[Word and element pointing entries]:
↓

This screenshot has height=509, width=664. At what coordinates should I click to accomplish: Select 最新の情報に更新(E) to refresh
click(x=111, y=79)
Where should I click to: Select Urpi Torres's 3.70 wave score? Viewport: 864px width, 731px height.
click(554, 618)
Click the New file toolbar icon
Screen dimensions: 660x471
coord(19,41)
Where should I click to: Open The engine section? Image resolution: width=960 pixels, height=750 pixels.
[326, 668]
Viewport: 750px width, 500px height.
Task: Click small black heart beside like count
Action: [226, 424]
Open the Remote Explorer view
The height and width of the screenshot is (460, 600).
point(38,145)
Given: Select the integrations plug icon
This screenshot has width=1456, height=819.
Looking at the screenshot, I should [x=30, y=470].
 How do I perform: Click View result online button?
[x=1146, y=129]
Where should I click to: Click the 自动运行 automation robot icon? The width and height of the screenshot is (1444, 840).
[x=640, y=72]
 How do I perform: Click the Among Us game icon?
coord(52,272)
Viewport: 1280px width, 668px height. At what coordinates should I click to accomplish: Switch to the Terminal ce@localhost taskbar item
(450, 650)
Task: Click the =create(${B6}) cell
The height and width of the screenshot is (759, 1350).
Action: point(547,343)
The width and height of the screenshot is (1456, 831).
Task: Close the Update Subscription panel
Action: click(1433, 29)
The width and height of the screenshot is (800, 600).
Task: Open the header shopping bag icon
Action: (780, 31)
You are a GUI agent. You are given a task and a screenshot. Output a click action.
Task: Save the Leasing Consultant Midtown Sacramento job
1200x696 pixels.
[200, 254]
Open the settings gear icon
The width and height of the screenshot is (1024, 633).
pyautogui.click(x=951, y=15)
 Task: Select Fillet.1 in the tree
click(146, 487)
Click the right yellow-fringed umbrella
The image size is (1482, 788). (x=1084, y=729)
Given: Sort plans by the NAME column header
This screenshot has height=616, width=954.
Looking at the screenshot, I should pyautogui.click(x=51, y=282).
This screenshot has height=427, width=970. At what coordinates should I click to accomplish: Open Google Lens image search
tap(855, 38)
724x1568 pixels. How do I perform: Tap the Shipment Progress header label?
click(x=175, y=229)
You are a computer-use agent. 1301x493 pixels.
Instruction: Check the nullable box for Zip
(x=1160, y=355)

↑

[TO DO]: Render every line of the records above as a JSON list of strings, one string per line, skipping any blank lines.

[RESPONSE FOR THIS EXERCISE]:
[
  "This screenshot has height=509, width=664. At what coordinates should I click to accomplish: Select 最新の情報に更新(E) to refresh",
  "click(x=111, y=79)",
  "Where should I click to: Select Urpi Torres's 3.70 wave score? Viewport: 864px width, 731px height.",
  "click(554, 618)",
  "Click the New file toolbar icon",
  "Screen dimensions: 660x471",
  "coord(19,41)",
  "Where should I click to: Open The engine section? Image resolution: width=960 pixels, height=750 pixels.",
  "[326, 668]",
  "Viewport: 750px width, 500px height.",
  "Task: Click small black heart beside like count",
  "Action: [226, 424]",
  "Open the Remote Explorer view",
  "The height and width of the screenshot is (460, 600).",
  "point(38,145)",
  "Given: Select the integrations plug icon",
  "This screenshot has width=1456, height=819.",
  "Looking at the screenshot, I should [x=30, y=470].",
  " How do I perform: Click View result online button?",
  "[x=1146, y=129]",
  "Where should I click to: Click the 自动运行 automation robot icon? The width and height of the screenshot is (1444, 840).",
  "[x=640, y=72]",
  " How do I perform: Click the Among Us game icon?",
  "coord(52,272)",
  "Viewport: 1280px width, 668px height. At what coordinates should I click to accomplish: Switch to the Terminal ce@localhost taskbar item",
  "(450, 650)",
  "Task: Click the =create(${B6}) cell",
  "The height and width of the screenshot is (759, 1350).",
  "Action: point(547,343)",
  "The width and height of the screenshot is (1456, 831).",
  "Task: Close the Update Subscription panel",
  "Action: click(1433, 29)",
  "The width and height of the screenshot is (800, 600).",
  "Task: Open the header shopping bag icon",
  "Action: (780, 31)",
  "You are a GUI agent. You are given a task and a screenshot. Output a click action.",
  "Task: Save the Leasing Consultant Midtown Sacramento job",
  "1200x696 pixels.",
  "[200, 254]",
  "Open the settings gear icon",
  "The width and height of the screenshot is (1024, 633).",
  "pyautogui.click(x=951, y=15)",
  " Task: Select Fillet.1 in the tree",
  "click(146, 487)",
  "Click the right yellow-fringed umbrella",
  "The image size is (1482, 788). (x=1084, y=729)",
  "Given: Sort plans by the NAME column header",
  "This screenshot has height=616, width=954.",
  "Looking at the screenshot, I should pyautogui.click(x=51, y=282).",
  "This screenshot has height=427, width=970. At what coordinates should I click to accomplish: Open Google Lens image search",
  "tap(855, 38)",
  "724x1568 pixels. How do I perform: Tap the Shipment Progress header label?",
  "click(x=175, y=229)",
  "You are a computer-use agent. 1301x493 pixels.",
  "Instruction: Check the nullable box for Zip",
  "(x=1160, y=355)"
]